## HOW TO COMPLETE THIS TASK
What are the lines, copied exactly, from the one containing "Given: Enable the Show All Fields toggle" through the last line of the records below, both included?

## Recorded data

======

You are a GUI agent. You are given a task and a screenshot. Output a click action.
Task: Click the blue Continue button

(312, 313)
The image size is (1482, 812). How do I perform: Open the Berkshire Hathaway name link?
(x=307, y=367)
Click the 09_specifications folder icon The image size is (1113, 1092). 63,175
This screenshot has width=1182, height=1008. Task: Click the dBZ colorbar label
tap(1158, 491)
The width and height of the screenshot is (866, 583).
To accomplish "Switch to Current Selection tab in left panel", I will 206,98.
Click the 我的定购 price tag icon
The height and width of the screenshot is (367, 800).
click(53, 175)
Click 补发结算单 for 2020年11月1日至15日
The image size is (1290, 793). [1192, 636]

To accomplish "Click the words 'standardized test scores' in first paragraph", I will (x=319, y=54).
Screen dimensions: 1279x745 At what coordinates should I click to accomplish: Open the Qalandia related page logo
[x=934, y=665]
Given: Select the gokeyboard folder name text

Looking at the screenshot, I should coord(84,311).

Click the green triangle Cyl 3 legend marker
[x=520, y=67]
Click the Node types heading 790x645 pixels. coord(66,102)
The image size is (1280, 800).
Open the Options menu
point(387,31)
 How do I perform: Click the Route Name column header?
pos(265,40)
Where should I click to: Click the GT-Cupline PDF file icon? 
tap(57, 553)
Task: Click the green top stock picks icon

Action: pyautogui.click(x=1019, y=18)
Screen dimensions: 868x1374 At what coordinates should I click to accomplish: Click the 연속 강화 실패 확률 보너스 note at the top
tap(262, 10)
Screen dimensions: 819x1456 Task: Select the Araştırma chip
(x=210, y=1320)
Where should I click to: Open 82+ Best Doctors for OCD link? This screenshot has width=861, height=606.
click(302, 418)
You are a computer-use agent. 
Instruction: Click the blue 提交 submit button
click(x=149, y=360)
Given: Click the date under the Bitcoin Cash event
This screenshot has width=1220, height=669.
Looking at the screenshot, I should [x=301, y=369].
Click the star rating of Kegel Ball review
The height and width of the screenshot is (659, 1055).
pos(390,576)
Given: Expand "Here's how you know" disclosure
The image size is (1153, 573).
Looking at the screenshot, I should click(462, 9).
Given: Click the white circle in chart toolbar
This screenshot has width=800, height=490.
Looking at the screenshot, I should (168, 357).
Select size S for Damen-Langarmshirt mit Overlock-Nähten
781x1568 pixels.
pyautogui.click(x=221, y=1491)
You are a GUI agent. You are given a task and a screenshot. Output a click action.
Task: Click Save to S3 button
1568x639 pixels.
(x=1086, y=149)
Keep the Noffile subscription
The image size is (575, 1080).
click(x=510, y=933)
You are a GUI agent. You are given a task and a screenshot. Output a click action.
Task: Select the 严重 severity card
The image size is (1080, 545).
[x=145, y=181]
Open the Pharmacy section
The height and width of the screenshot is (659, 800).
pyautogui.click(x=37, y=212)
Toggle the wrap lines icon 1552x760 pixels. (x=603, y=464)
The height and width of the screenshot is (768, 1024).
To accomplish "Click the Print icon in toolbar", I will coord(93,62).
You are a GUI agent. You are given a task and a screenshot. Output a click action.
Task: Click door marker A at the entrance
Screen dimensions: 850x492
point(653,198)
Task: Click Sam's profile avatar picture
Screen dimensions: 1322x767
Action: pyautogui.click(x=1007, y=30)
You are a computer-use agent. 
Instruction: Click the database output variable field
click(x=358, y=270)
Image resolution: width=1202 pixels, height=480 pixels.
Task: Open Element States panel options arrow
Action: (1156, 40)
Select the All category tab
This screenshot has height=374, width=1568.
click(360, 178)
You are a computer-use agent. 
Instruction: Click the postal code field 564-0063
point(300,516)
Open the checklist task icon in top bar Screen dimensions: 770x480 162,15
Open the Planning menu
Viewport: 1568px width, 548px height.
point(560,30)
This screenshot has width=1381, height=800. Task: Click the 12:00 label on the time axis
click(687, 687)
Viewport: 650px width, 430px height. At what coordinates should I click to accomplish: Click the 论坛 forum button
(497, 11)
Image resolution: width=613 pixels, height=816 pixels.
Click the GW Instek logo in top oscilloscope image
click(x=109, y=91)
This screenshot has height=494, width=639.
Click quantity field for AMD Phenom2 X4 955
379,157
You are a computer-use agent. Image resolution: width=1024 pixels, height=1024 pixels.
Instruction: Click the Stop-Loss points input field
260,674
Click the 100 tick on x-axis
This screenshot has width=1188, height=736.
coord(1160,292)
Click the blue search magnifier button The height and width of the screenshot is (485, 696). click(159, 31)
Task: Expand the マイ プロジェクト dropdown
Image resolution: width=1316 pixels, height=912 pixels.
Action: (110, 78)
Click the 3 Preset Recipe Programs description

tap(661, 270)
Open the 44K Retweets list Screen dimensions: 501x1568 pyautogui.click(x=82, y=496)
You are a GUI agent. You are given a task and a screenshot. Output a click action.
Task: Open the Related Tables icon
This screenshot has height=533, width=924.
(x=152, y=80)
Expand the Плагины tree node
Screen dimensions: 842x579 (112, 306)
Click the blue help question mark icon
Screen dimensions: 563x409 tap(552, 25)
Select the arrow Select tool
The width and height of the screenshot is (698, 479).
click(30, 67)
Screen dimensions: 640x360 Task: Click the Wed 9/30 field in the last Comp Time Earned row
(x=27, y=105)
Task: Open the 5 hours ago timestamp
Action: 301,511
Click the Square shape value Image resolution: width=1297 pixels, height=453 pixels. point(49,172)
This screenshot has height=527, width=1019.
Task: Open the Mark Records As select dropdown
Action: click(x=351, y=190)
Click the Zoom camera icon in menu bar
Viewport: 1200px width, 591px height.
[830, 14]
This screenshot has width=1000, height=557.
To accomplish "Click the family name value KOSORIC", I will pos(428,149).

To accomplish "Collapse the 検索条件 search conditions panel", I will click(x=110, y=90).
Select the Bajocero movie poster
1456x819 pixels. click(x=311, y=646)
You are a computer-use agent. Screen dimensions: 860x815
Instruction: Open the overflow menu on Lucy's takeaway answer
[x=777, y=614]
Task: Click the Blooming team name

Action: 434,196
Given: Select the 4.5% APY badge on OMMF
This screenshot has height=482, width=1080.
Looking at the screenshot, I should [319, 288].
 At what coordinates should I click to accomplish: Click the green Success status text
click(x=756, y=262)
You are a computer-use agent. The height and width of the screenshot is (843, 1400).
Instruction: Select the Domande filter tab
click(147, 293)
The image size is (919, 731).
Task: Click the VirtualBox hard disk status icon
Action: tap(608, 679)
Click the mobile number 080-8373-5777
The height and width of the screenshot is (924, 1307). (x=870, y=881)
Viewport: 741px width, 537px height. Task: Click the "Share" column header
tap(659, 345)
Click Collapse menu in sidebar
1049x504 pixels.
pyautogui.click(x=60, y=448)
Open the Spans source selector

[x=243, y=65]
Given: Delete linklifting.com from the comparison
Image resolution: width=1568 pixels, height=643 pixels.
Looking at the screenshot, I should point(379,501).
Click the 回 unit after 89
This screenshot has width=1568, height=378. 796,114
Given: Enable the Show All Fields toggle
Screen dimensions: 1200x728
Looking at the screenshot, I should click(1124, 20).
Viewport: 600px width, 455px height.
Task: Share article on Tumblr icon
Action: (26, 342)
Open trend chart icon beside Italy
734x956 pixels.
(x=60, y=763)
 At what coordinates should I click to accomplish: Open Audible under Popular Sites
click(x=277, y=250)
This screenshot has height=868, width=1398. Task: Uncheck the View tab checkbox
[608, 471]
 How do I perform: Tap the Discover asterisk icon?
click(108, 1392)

======

## TASK OUTPUT
Given: Enable the Show All Fields toggle
Screen dimensions: 1200x728
Looking at the screenshot, I should click(1124, 20).
Viewport: 600px width, 455px height.
Task: Share article on Tumblr icon
Action: (26, 342)
Open trend chart icon beside Italy
734x956 pixels.
(x=60, y=763)
 At what coordinates should I click to accomplish: Open Audible under Popular Sites
click(x=277, y=250)
This screenshot has height=868, width=1398. Task: Uncheck the View tab checkbox
[608, 471]
 How do I perform: Tap the Discover asterisk icon?
click(108, 1392)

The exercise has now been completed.